Well, no. But we are feeling emotionally detached and this is something our brains do to protect us. Unfortunately, it can also make us numb to what’s happening around us and less likely to take action.

How emotional detachment keeps us moving

VeryWellMind explains: “Emotional detachment refers to being disconnected or disengaged from other people’s feelings. It can involve an inability or unwillingness to get involved in other people’s emotional lives.

“While this detachment may protect people from stress, hurt, and anxiety, it can also interfere with a person’s psychological, social, and emotional well-being.”

It is completely understandable that we don’t know how to cope and so instead mentally detach without even knowing that we’re doing it. In fact, sometimes it’s necessary. Think of dealing with death admin following the loss of a loved one.
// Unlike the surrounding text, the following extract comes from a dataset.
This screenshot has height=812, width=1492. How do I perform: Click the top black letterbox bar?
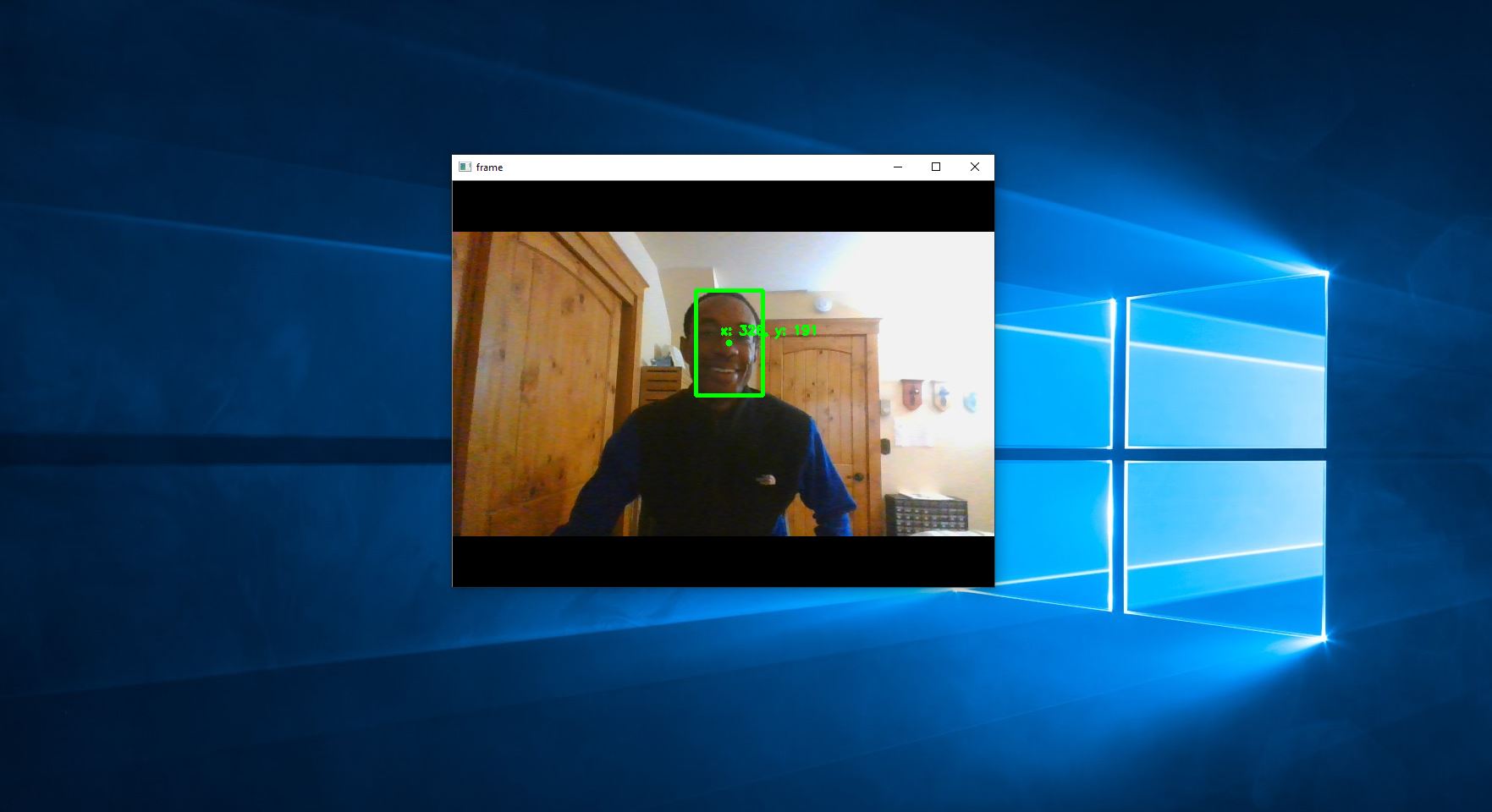pos(724,206)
Sometimes you just have to keep going.

This can lead us to something called ‘compassionate fatigue’

Psychology Today explains that while this phrase is most often applied to emergency and healthcare workers, “A secondary definition of compassion fatigue refers to the experience of any empathetic individual who is acutely conscious of societal needs but feels helpless to solve them.”

Sounds very familiar.

The psychology experts explain that it can be treated, though: “You can counteract such fatigue through regular exercise and healthy eating, a commitment to adequate rest and regular time off, and time in therapy. It also helps to set emotional boundaries without barricading yourself from the world.”

Reducing screen time is also incredibly beneficial.